Jesús les habla a los suyos, allí donde aprendió las cosas de Dios. Allí quiso hacer milagros, quiso acercar a los suyos hacia el reino de Dios, proponer una visión nueva de Dios más cercana, limpia y pura. Pero no le creyeron. Demasiados prejuicios se desprendían de ellos.

El prejuicio es una manera de condena, de poner distancia entre tú y yo, de ponerme a la defensiva, una forma de negarme a escucharte. El prejuicio es la separación discriminatoria que ejercemos sobre las personas. Es una forma de rechazo. Nada tienes que enseñarme tú, que te hemos conocido desde pequeño.

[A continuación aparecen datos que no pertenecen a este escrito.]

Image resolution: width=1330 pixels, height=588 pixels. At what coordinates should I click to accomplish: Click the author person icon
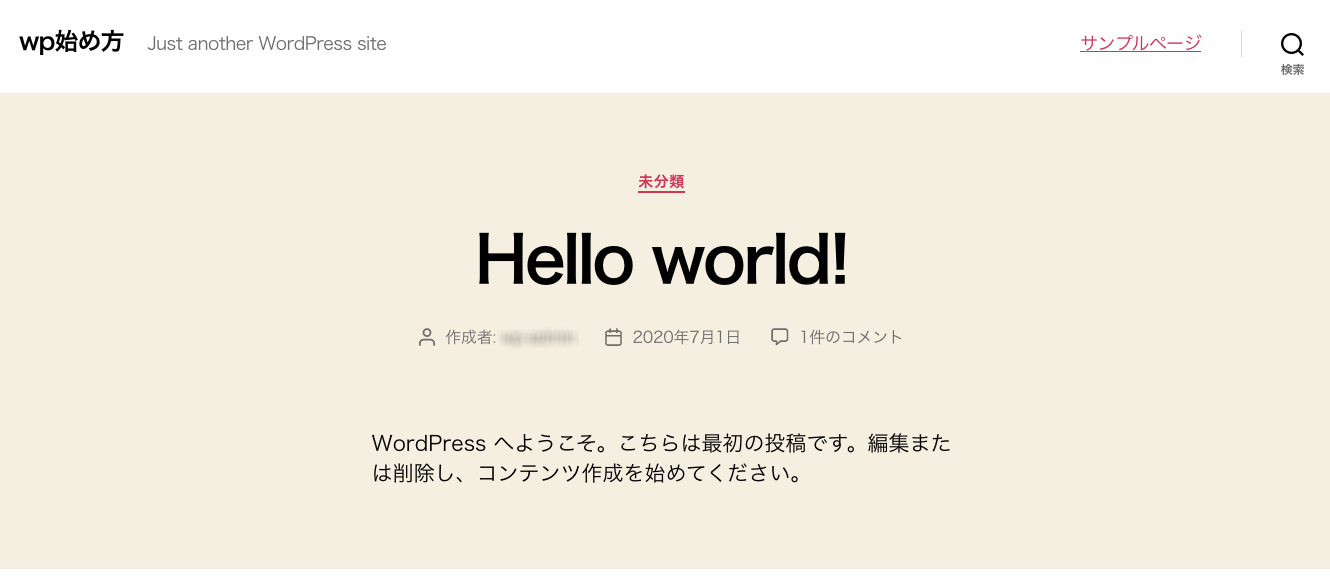(x=427, y=337)
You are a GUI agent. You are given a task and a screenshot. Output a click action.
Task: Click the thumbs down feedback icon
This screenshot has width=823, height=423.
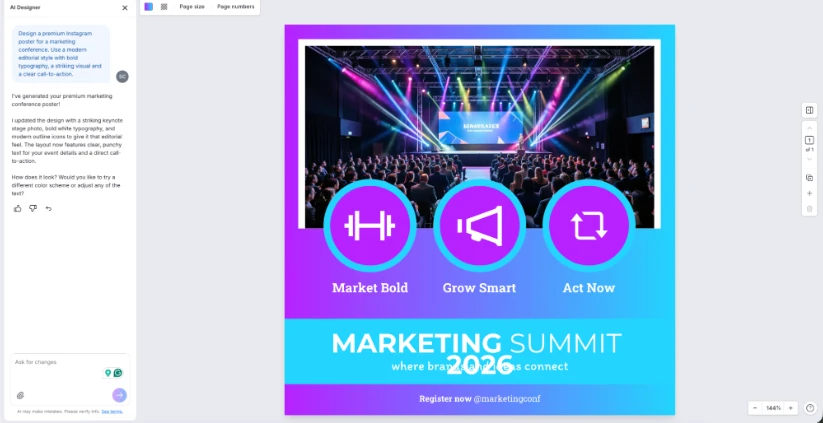(33, 208)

Nada tienes que enseñarme tú, que sabemos quiénes son tus padres. Con el prejuicio el corazón no está dispuesto para la acogida de la vida que se ofrece por parte de Dios.

El prejuicio es una soberbia encubierta, porque se entremezclan la altivez y la ignorancia. Al negarme a conocer lo nuevo que hay en el otro, estoy negando mi propio conocimiento experiencial que he de actualizar con cada encuentro que tenga.

Y Jesús se extrañó de su falta de fe, y no quiso hacer allí ningún milagro. Jesús no esperaba que, en la confianza y en la familiaridad, se encontrase resistencia a su predicación. El rechazo del evangelio, de la buena noticia, era justificado por una pretensión de conocer a Jesús lo suficiente como para no creerle.

A veces, creemos más los comentarios que nos hacen otros sobre una persona, que a la persona misma; no nos atrevemos a conocer su verdadera esencia cuando se encuentra ante nuestros ojos. Decimos, me basta con los comentarios, no necesitamos conocer más. Es el grave error que cometemos prejuiciosamente, porque nos perdemos el gran acontecimiento del ser personal que se me presenta con toda limpieza. El otro, mi hermano, es un don y un acontecimiento que está por descubrir. Sin embargo, optamos por los dimes y diretes de los cobardes.

Oremos para que en el encuentro con Dios y los hermanos, a través de la Palabra de Jesús, nos veamos liberados de todo prejuicio discriminatorio que nos conducen a la ignorancia.